SEC Settlement Spurs Expansion
The SEC settlement appears to have provided eToro with the breathing room it needed to re-expand its cryptocurrency offerings in the United States. By resolving disputes with the regulatory body, eToro is now set to capitalize on the growing interest in digital assets. “This move signals eToro’s commitment to providing a diverse range of trading options while ensuring compliance with U.S. regulations,” said crypto analyst Sarah Mitchell. “It’s a calculated risk, but one that could pay off handsomely as the appetite for crypto continues to grow.”

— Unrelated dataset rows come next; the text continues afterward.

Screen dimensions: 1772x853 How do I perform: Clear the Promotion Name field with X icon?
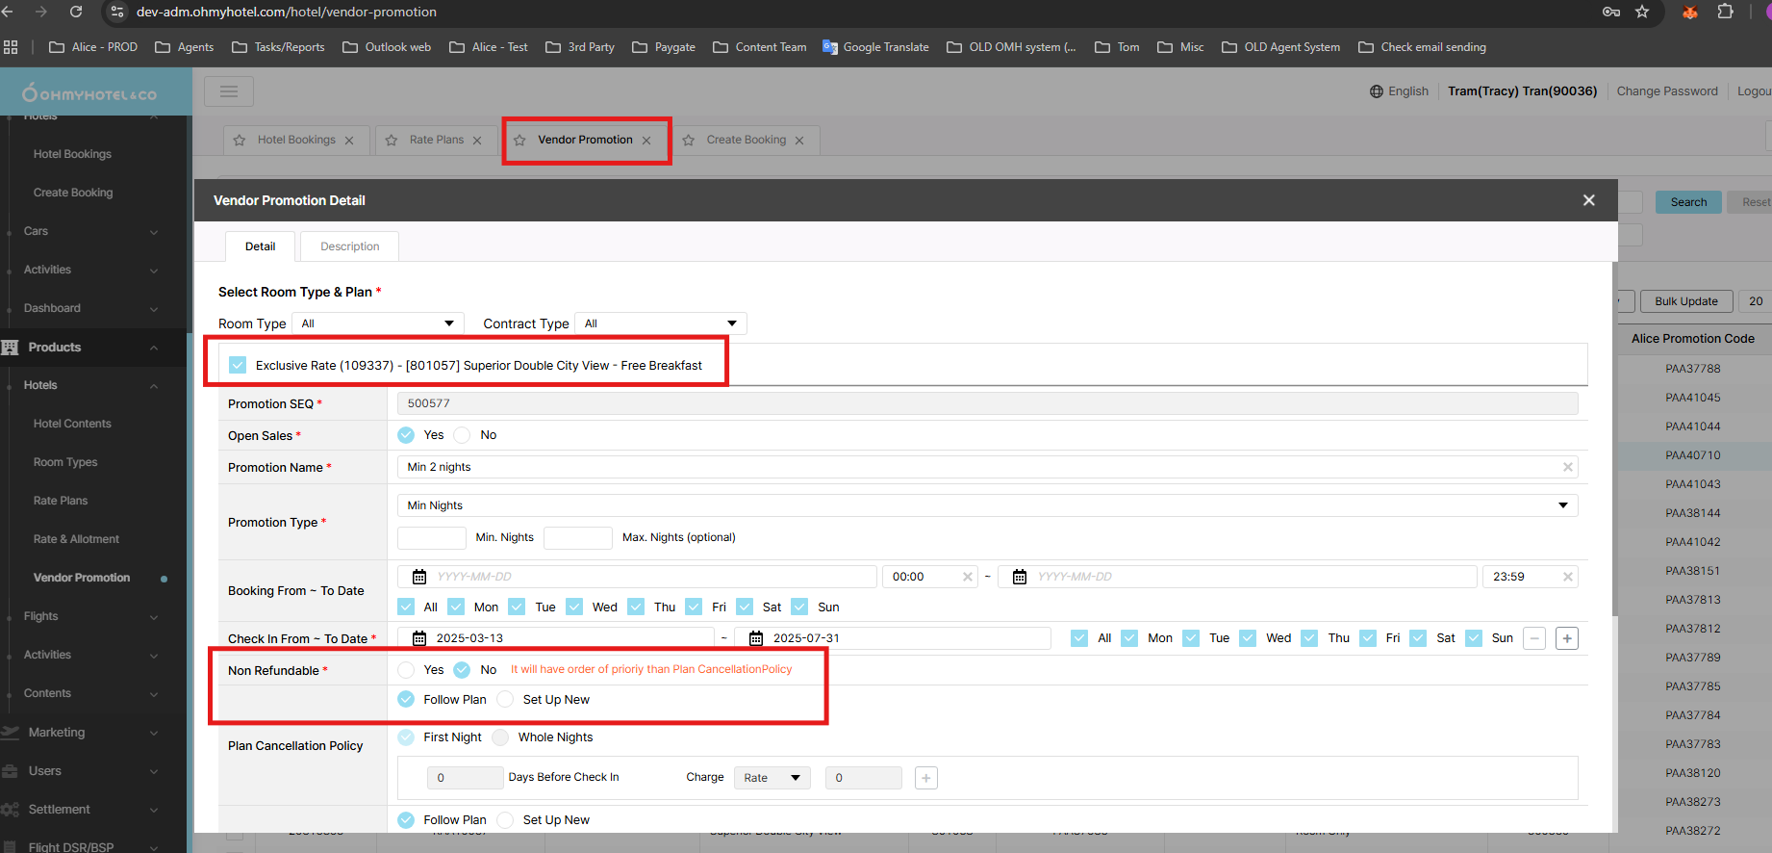(x=1567, y=467)
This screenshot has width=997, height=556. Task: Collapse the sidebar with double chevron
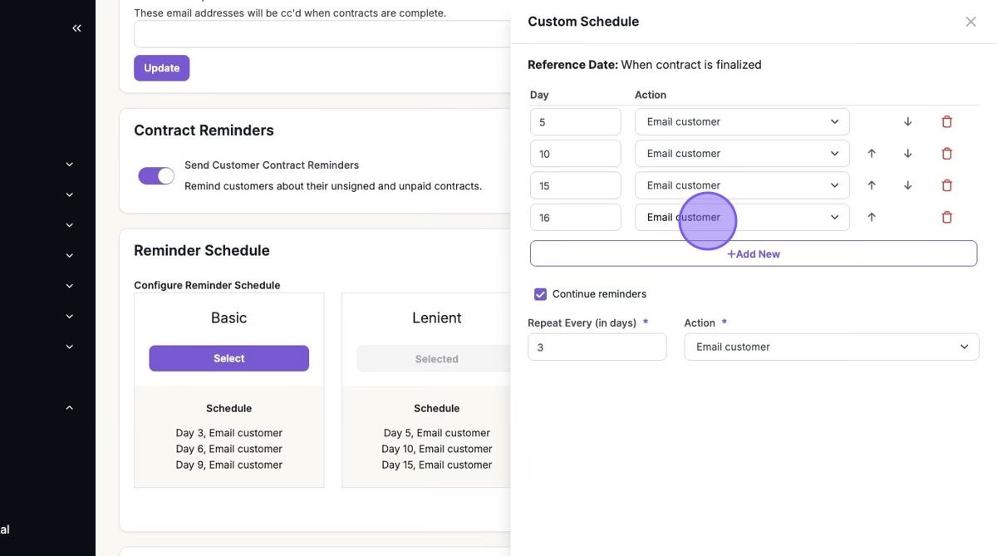click(x=76, y=28)
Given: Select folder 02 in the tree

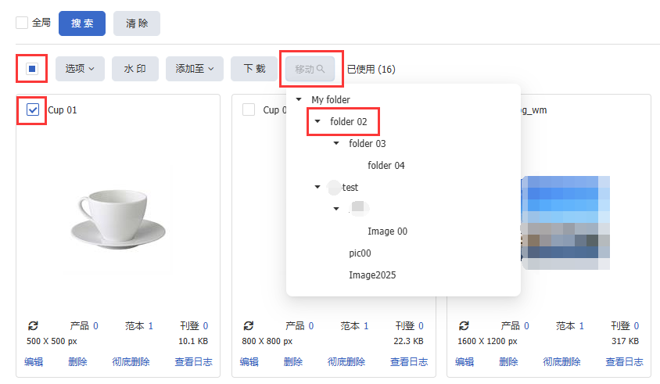Looking at the screenshot, I should [x=348, y=121].
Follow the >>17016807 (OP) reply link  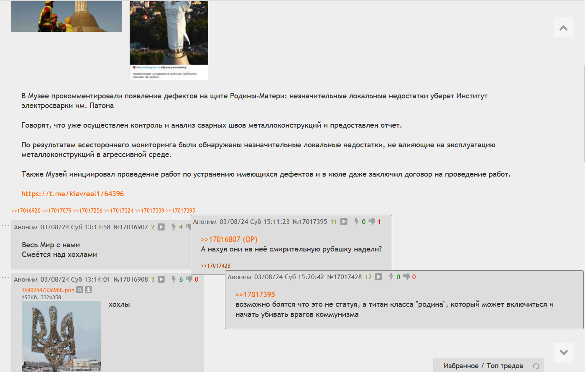pyautogui.click(x=229, y=239)
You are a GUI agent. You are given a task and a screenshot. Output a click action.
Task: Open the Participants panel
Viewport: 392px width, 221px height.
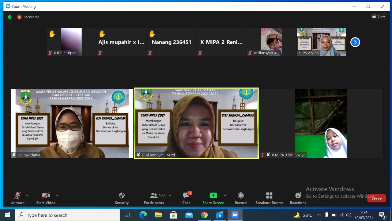pyautogui.click(x=154, y=198)

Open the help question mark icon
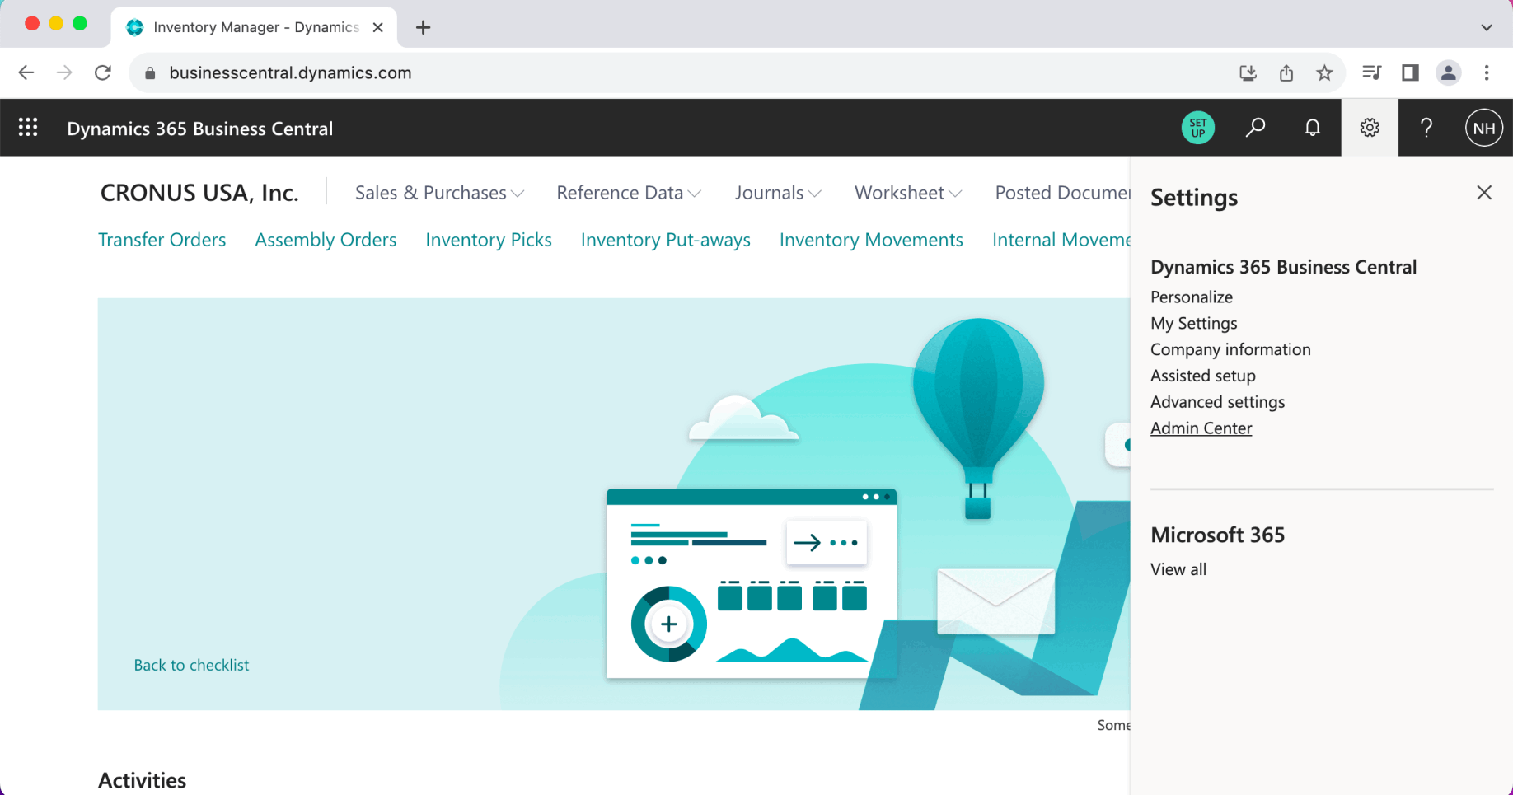coord(1426,128)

The inclusion of Dogecoin and XRP is particularly noteworthy. Dogecoin, initially created as a meme, has garnered a cult-like following and is often championed by high-profile backers like Elon Musk. XRP, on the other hand, has been mired in legal challenges with the SEC, making its re-listing a bold statement by eToro. These tokens, alongside others, will undoubtedly attract both retail and institutional investors eager to diversify their portfolios. This follows a pattern of institutional adoption, which we detailed in Dogecoin, XRP ETF Hopes Are Fuelling Bullish Sentiment, Social Data Shows.
Riding the IPO Wave
eToro’s decision to reintroduce these tokens is also seen as a strategic maneuver ahead of its anticipated IPO later in 2025. The company is keen to present itself as a formidable player in the competitive online trading space by showcasing a broad spectrum of assets. “An IPO requires not just robust financials but also a compelling narrative,” notes John Rivera, a fintech analyst. “By reintroducing popular cryptocurrencies, eToro is telling the market it’s ready to take on the big leagues.”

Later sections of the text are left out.